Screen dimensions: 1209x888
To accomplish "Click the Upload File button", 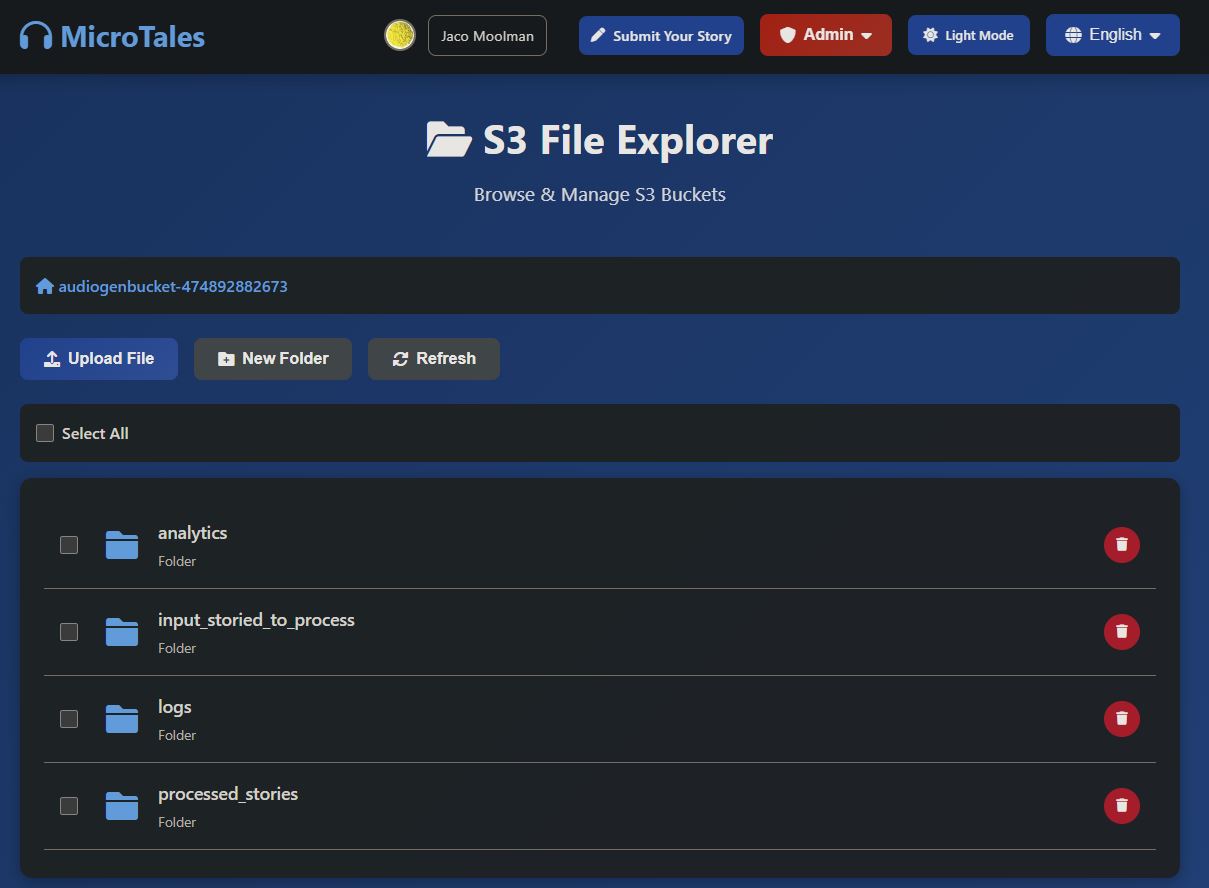I will click(x=99, y=359).
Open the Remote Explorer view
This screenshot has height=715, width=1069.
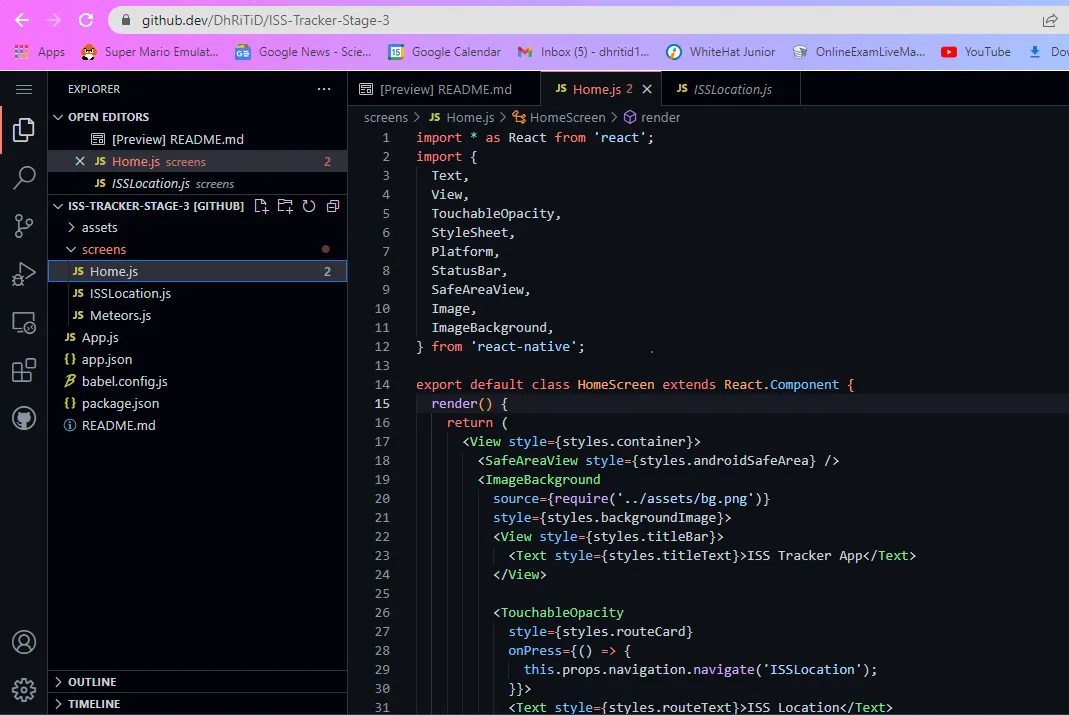[x=23, y=322]
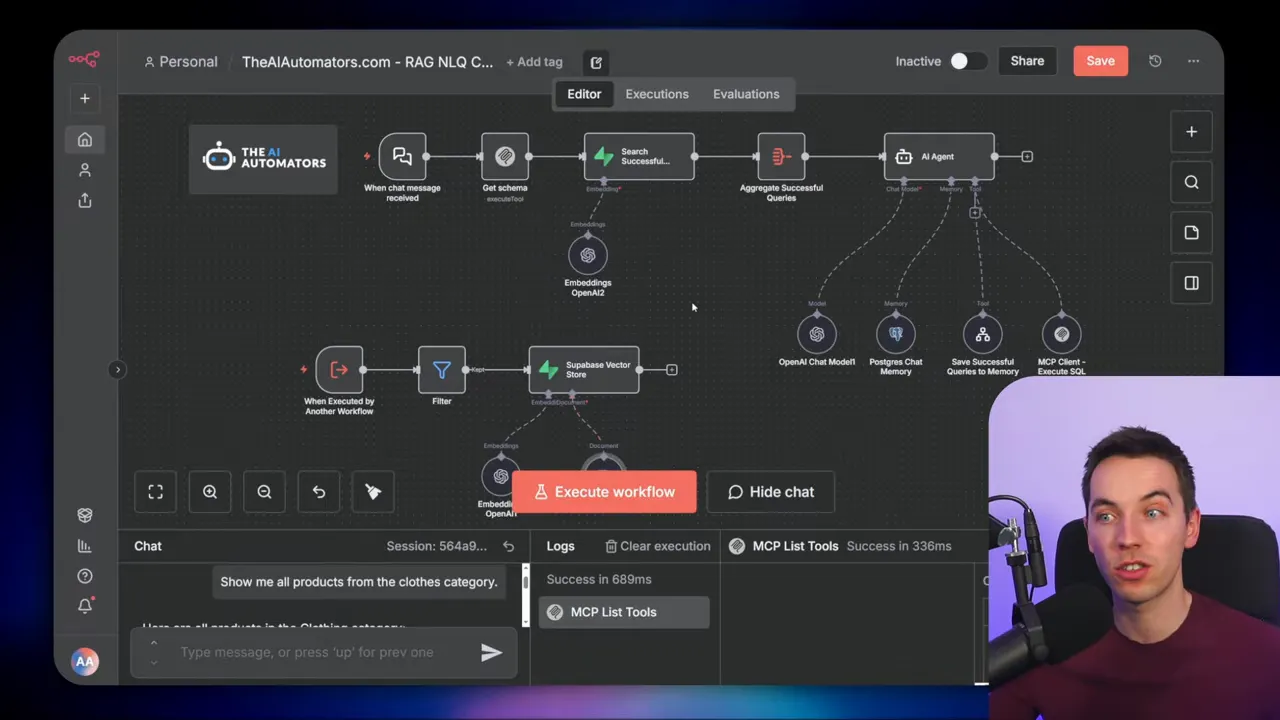Zoom in on the workflow canvas

[210, 491]
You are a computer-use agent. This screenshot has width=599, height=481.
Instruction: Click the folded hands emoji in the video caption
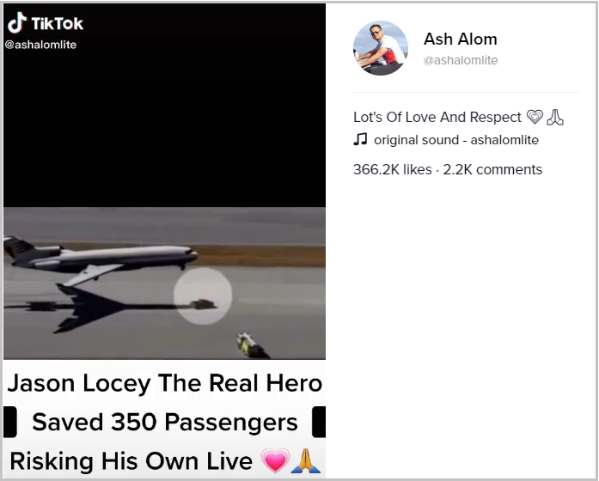tap(306, 460)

_ _ _ _

Reproduce word for word the stretch of the data from the line containing "Open the Remote Explorer view" through the end of the data, including both ends. Leave the pictures out.

Open the Remote Explorer view
This screenshot has height=715, width=1069.
[x=23, y=322]
Zoom in on the workflow canvas

[210, 491]
You are a computer-use agent. This screenshot has width=599, height=481.
Instruction: Click the folded hands emoji in the video caption
tap(306, 460)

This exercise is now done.